= Beginning of Section =

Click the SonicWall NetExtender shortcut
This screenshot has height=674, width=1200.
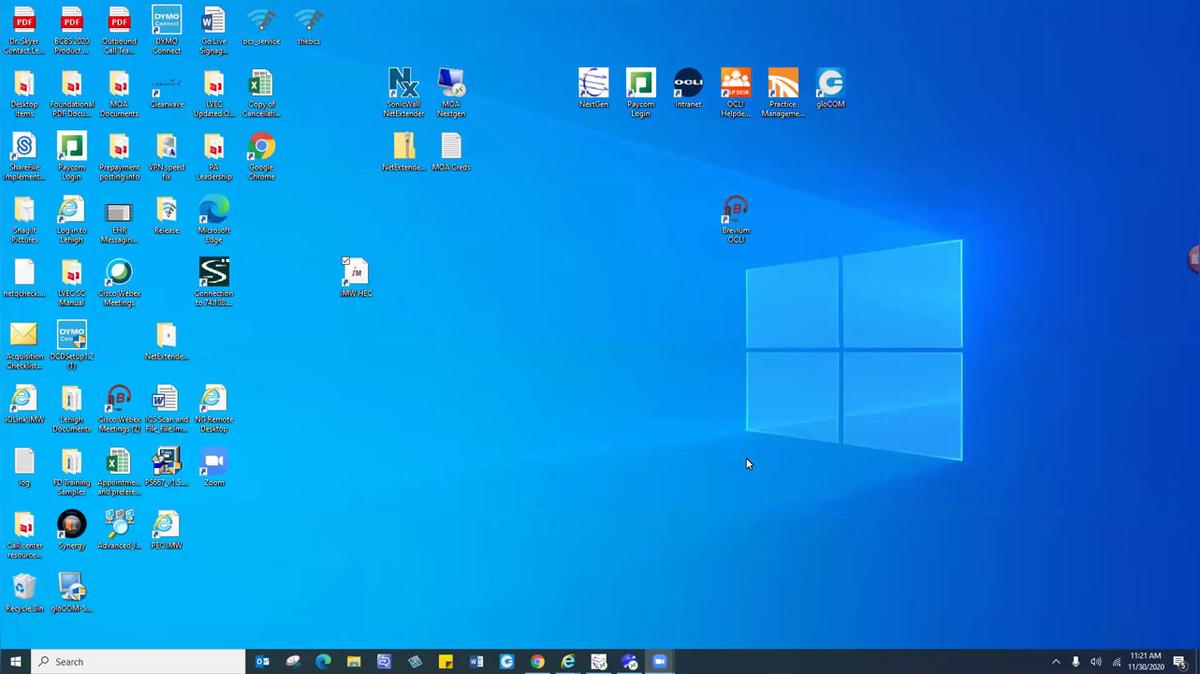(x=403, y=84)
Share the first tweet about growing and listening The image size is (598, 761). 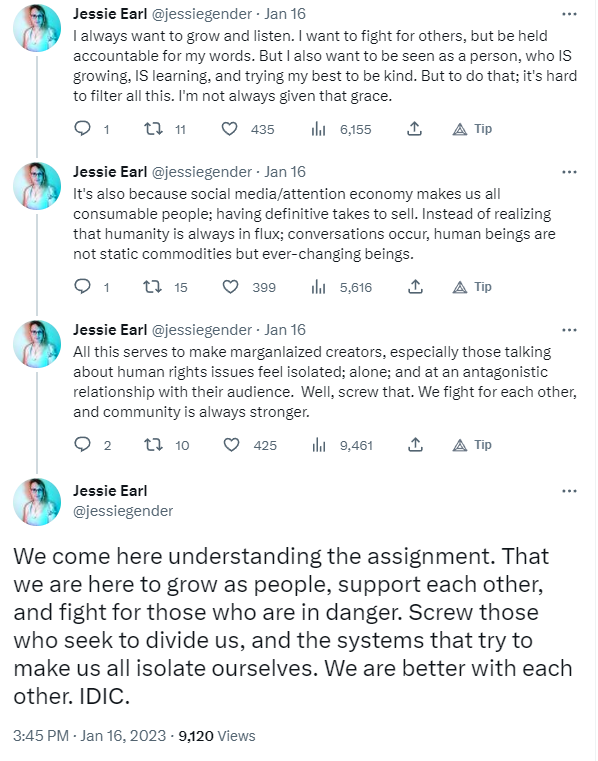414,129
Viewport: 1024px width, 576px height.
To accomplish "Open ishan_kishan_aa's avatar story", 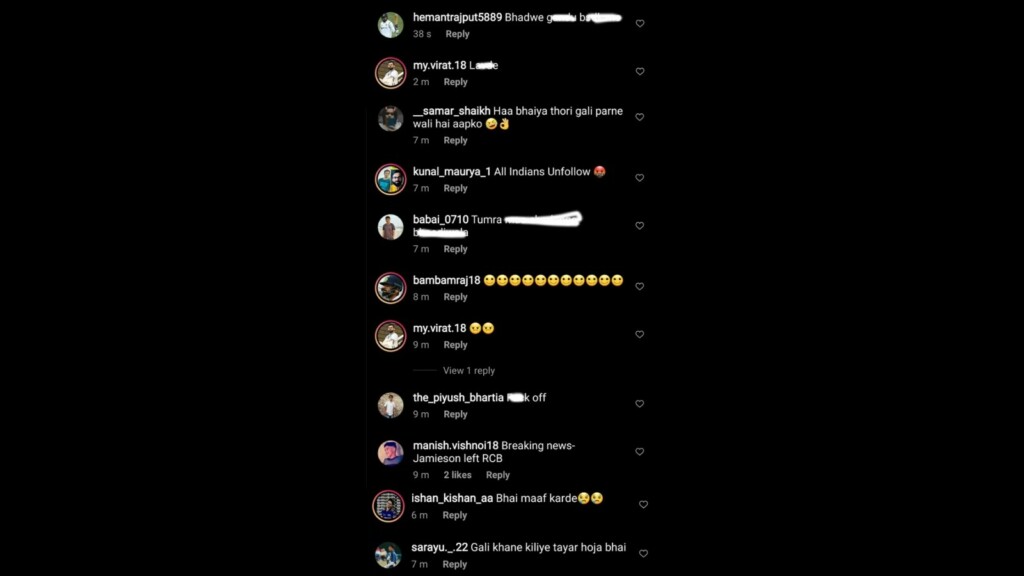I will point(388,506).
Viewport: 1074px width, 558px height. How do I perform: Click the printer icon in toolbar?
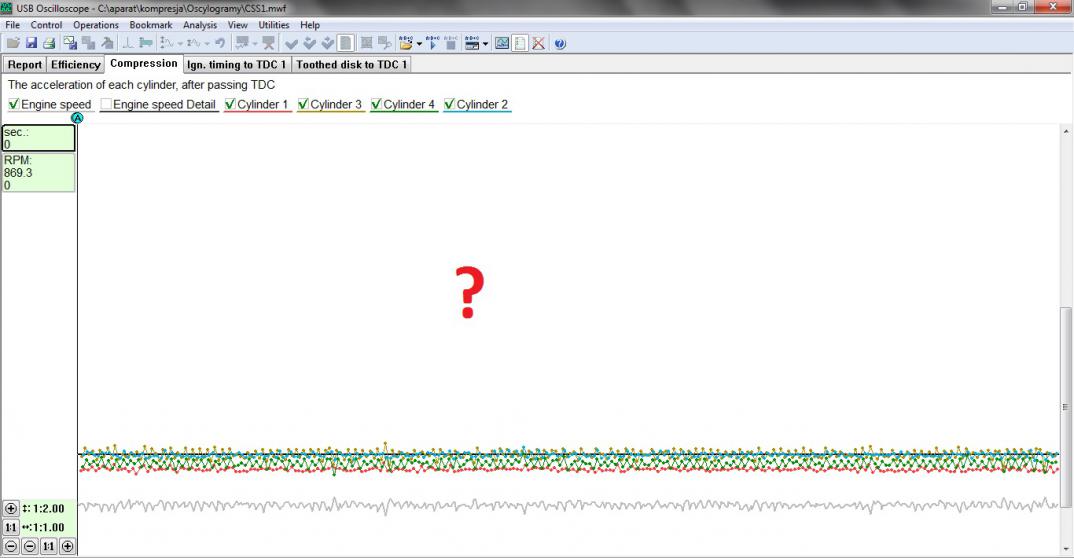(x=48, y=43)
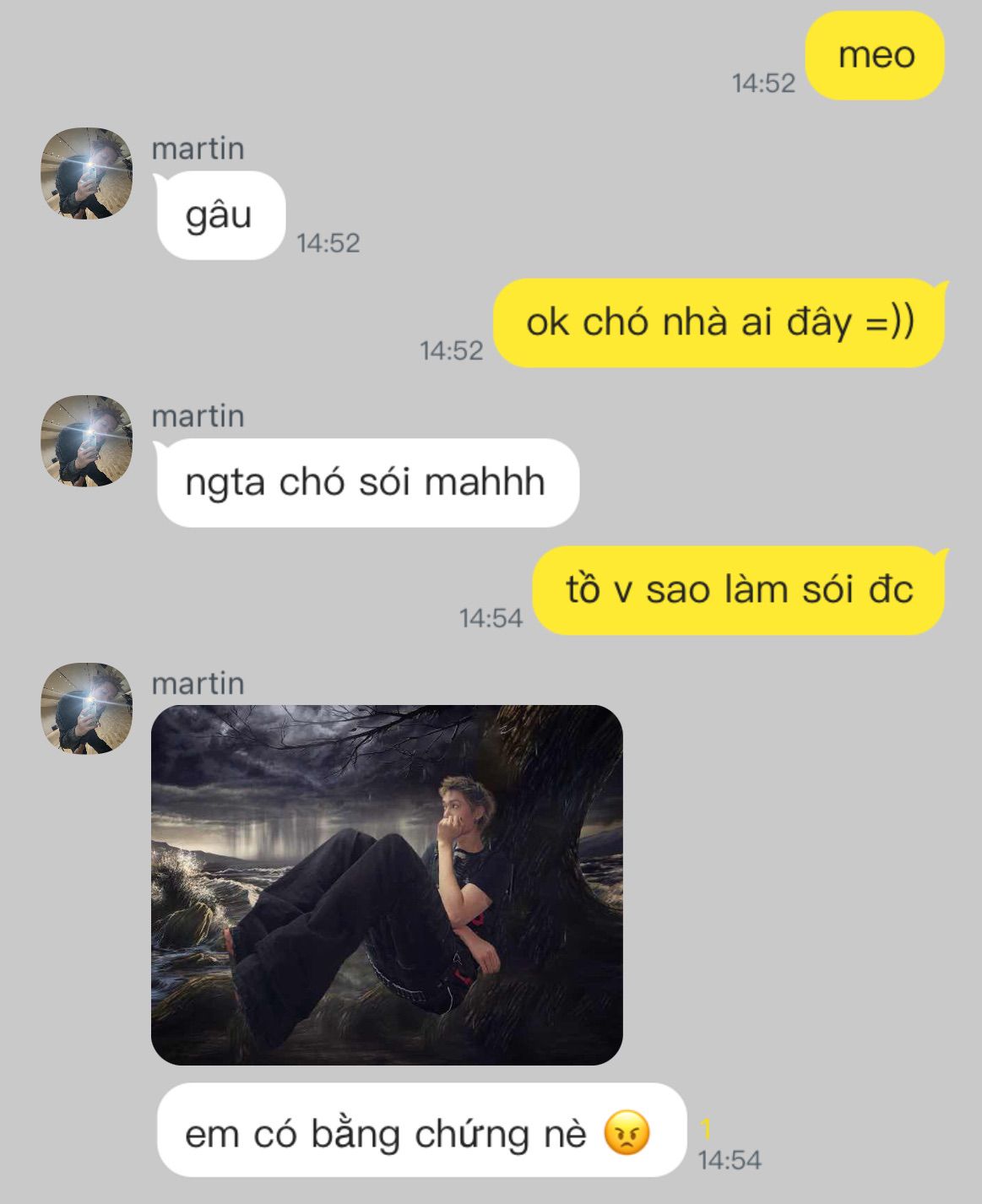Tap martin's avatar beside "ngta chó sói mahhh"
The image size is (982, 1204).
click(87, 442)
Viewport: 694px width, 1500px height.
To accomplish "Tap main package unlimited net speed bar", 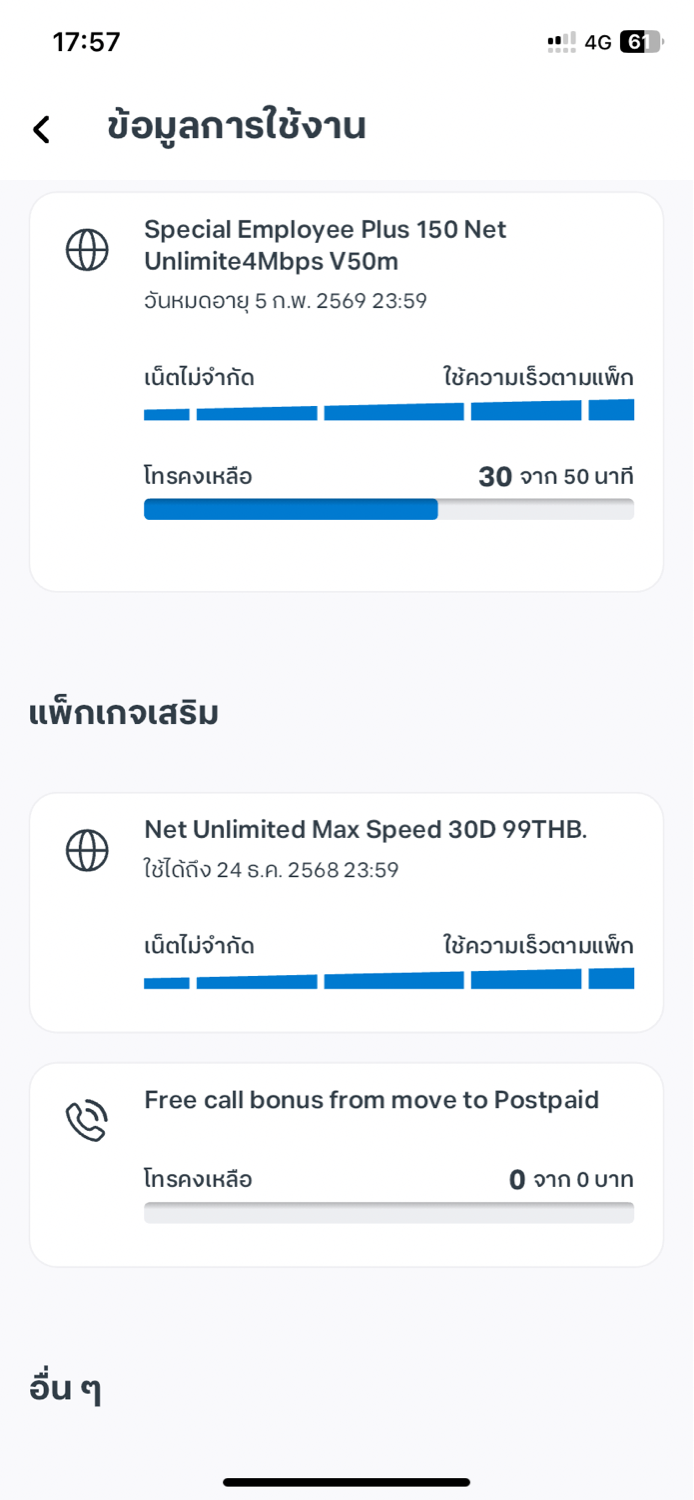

= End of Section =

*ACTIVITY:* Beginning with the line where "Viewport: 1074px width, 558px" appears, reproduce every remaining line of the listing above, the last one included, but none of the pictures.

*TASK RESPONSE:*
Viewport: 1074px width, 558px height. How do I perform: Click the printer icon in toolbar?
(x=48, y=43)
Tap martin's avatar beside "ngta chó sói mahhh"
The image size is (982, 1204).
click(87, 442)
Viewport: 694px width, 1500px height.
To accomplish "Tap main package unlimited net speed bar", 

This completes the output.